» TASK
Quote word for word the part of the data below that starts with the line containing "Hence [752, 138]" and runs through the end of the data.

[Entries pointing to words and elements]
• • •

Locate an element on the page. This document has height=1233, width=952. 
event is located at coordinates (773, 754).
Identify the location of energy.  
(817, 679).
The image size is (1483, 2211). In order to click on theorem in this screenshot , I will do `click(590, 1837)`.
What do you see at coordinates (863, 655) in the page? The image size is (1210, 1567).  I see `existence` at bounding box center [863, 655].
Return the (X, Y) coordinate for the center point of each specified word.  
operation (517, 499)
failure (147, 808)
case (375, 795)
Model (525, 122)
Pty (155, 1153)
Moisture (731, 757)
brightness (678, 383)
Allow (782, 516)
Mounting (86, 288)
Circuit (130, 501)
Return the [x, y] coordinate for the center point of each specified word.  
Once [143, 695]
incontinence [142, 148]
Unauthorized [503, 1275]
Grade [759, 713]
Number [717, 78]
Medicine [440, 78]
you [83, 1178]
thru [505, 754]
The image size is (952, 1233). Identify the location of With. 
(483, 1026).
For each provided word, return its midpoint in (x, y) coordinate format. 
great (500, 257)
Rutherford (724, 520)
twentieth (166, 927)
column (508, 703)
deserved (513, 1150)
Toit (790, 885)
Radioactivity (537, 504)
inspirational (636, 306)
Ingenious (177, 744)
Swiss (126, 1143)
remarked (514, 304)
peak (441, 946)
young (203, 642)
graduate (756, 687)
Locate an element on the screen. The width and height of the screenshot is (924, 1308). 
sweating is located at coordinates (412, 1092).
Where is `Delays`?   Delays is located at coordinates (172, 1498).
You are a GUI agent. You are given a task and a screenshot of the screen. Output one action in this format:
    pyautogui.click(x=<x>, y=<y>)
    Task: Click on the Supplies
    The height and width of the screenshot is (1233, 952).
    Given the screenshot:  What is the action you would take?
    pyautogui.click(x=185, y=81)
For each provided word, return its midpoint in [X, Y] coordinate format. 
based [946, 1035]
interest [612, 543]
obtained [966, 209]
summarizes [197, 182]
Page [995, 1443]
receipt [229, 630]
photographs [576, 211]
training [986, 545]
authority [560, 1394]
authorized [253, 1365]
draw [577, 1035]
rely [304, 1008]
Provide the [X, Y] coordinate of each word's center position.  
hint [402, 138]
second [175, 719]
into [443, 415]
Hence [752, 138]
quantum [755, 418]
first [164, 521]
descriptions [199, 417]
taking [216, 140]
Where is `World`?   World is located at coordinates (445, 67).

• • •

» SOLUTION TO THIS EXERCISE
Hence [752, 138]
quantum [755, 418]
first [164, 521]
descriptions [199, 417]
taking [216, 140]
Where is `World`?   World is located at coordinates (445, 67).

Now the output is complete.